My only complaint was the german dude who pushed me. When you dive it's kind of like driving. You need to know where you are and where everyone else is at all times. Mostly it's to protect the coral. One wrong swipe of a flipper and you destroy thousands, or even millions of years of growth. It's also, however, to be courteous to other divers. Nothing sucks more than a flipper to the face mask or regulator when you're 60ft under water. New divers (just like new drivers) need some time to get used to this and occasionally even the best divers drift into one and other.

BUT today this german dude repeatedly swam into me. I'd say he did it 10 to 15 times over the 3 dives. Evan says he swam into him as well. Lucky for me this dude just kept swimming under me and got kicked quite a few times. When you rear-end another driver, your bad. When you swim into another diver from behind or below, your bad. The last time he swam into me his reaction was to SHOVE me to the side...purposely. I have never, ever, ever shoved another diver. I glided to the side and in my effort to avoid the coral I ended up getting kicked and thwacked with an arm of a couple other divers. I recovered but let me tell you that I had glorious visions of pushing him back and entering an all out brawl with that nazi asshole. Oh, and did I mention he had wanky eyes?

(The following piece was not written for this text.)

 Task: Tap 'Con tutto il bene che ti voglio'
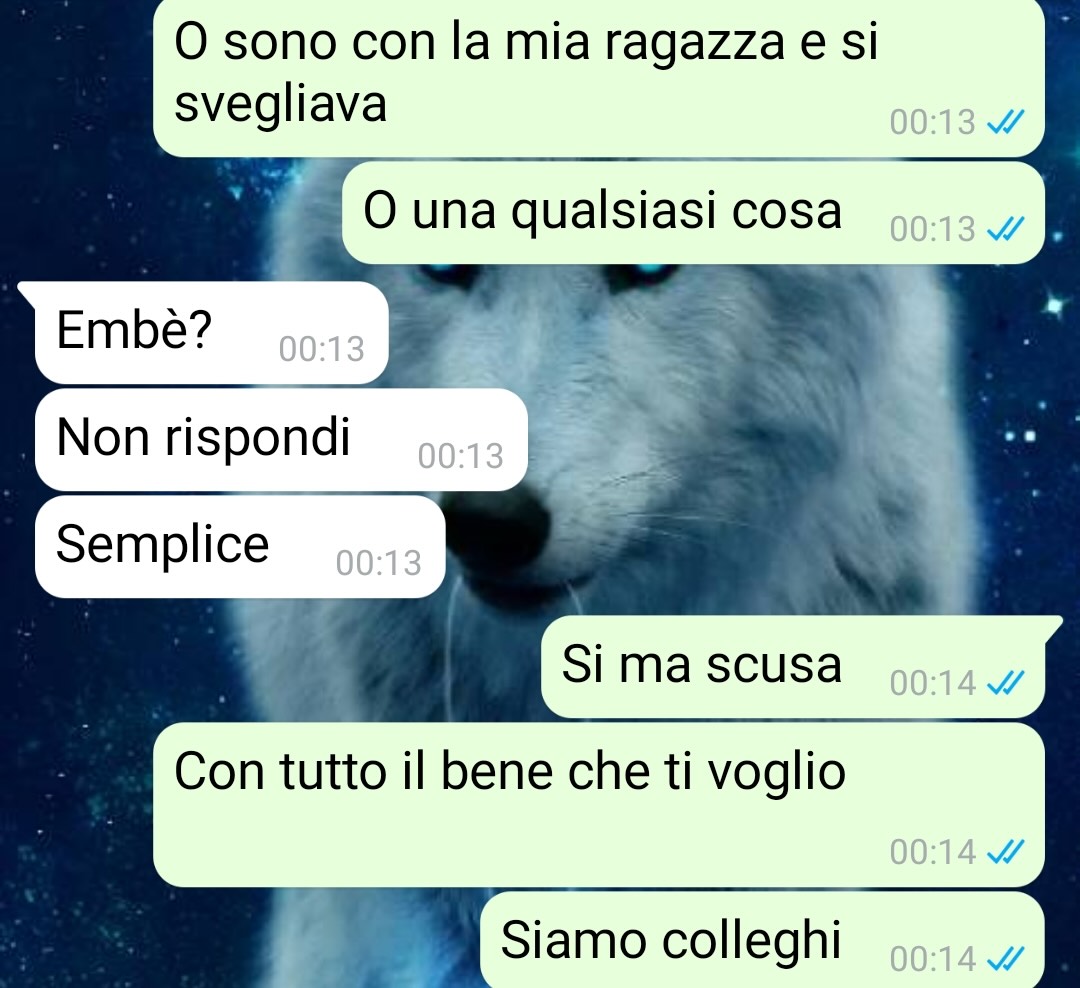pos(599,804)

Anyway, despite my reef rage encounter...amazing day. I so wish I could take my camera phone down with me tomorrow to show you all. Sorry peeps.

Monday, November 1, 2010

I've been on a boat mother f-er!

I think I can probably do anything after all my journeys. I survived camping and no toilets and now I've officially lived in a sailboat for 2 days and 2 nights. I did not get seasick, I slept like a baby and I've started a "wet ones" shower trend.

This boating trip was very cool. Got to help hoist the sails, met some chill people, had excellent food and got to do my first SCUBA dive on the Great Barrier Reef. We're heading back to Airlie Beach now to shower up and hopefully hit the after party for dinner later on. Tomorrow we head to Cairns and will spend the rest of our time in Australia up there.

I can't believe that 2 weeks from today we'll be flying home. I can honestly say that I'm ready to return to the real world. I'm ready to figure out where I'm heading, find a job, see my friends and cats and just get back to my regular daily life and activities. Doesn't mean I have to stay in Philly...I'm just ready to be home. I think after 1 more week of SCUBA diving and some sky diving and rafting and whatever else crazy things we do back in Queenstown, NZ I will certainly be ready to chill for a bit. Well, I say that now but then I guess if I move to Europe I could make some exceptions, eh?